Given the number of elements in two sets $A$ and $B$, we can answer each part as follows:

(a) The maximum possible number of elements in $A \cup B$ (union of sets):

The union of two sets $A \cup B$ contains all elements from both sets. The maximum occurs when $A$ and $B$ have no common elements (i.e., they are disjoint). In this case:

$|A \cup B| = |A| + |B| = 41 + 22 = 63$

So, the maximum number of elements in $A \cup B$ is 63.

(b) The minimum possible number of elements in $A \cup B$:

The minimum occurs when $A$ and $B$ overlap completely (i.e., $A \subseteq B$ or $B \subseteq A$). In this case:

$|A \cup B| = \max(|A|, |B|) = \max(41, 22) = 41$

So, the minimum number of elements in $A \cup B$ is 41.

(c) The maximum possible number of elements in $A \cap B$ (intersection of sets):

The maximum occurs when $A$ and $B$ completely overlap (i.e., one set is a subset of the other).

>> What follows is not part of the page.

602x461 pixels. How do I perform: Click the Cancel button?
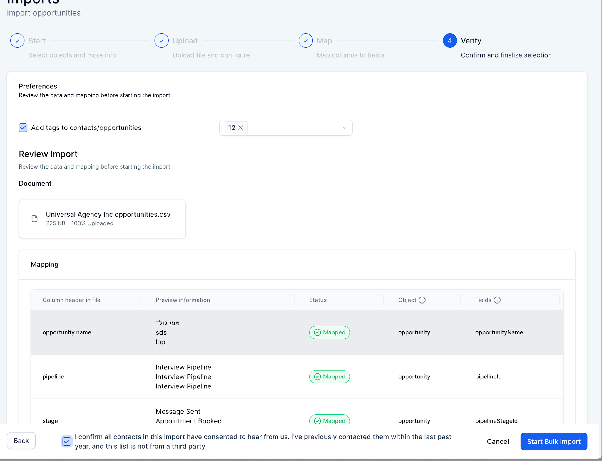coord(498,441)
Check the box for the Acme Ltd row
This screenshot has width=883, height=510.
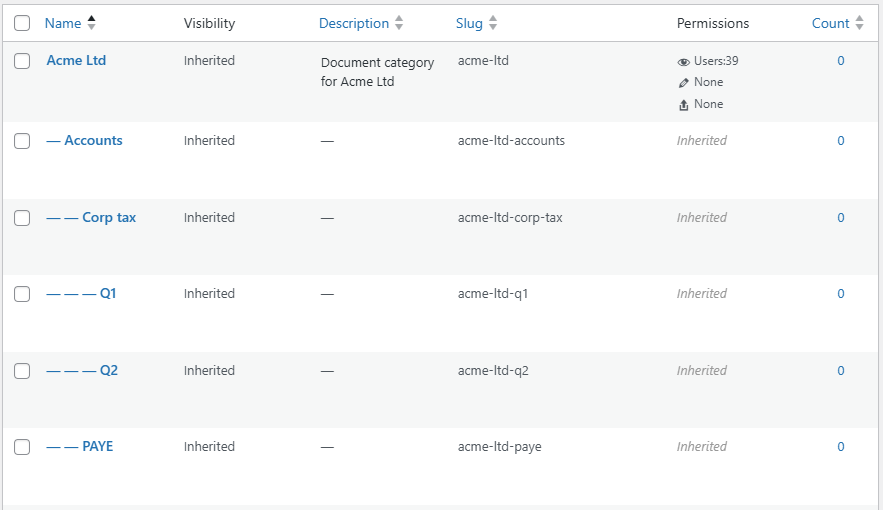(x=22, y=61)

In this case, the intersection contains all elements of the smaller set:

$|A \cap B| = \min(|A|, |B|) = \min(41, 22) = 22$

So, the maximum number of elements in $A \cap B$ is 22.

(d) The minimum possible number of elements in $A \cap B$:

The minimum occurs when $A$ and $B$ have no common elements (i.e., they are disjoint). In this case:

$|A \cap B| = 0$

So, the minimum number of elements in $A \cap B$ is 0.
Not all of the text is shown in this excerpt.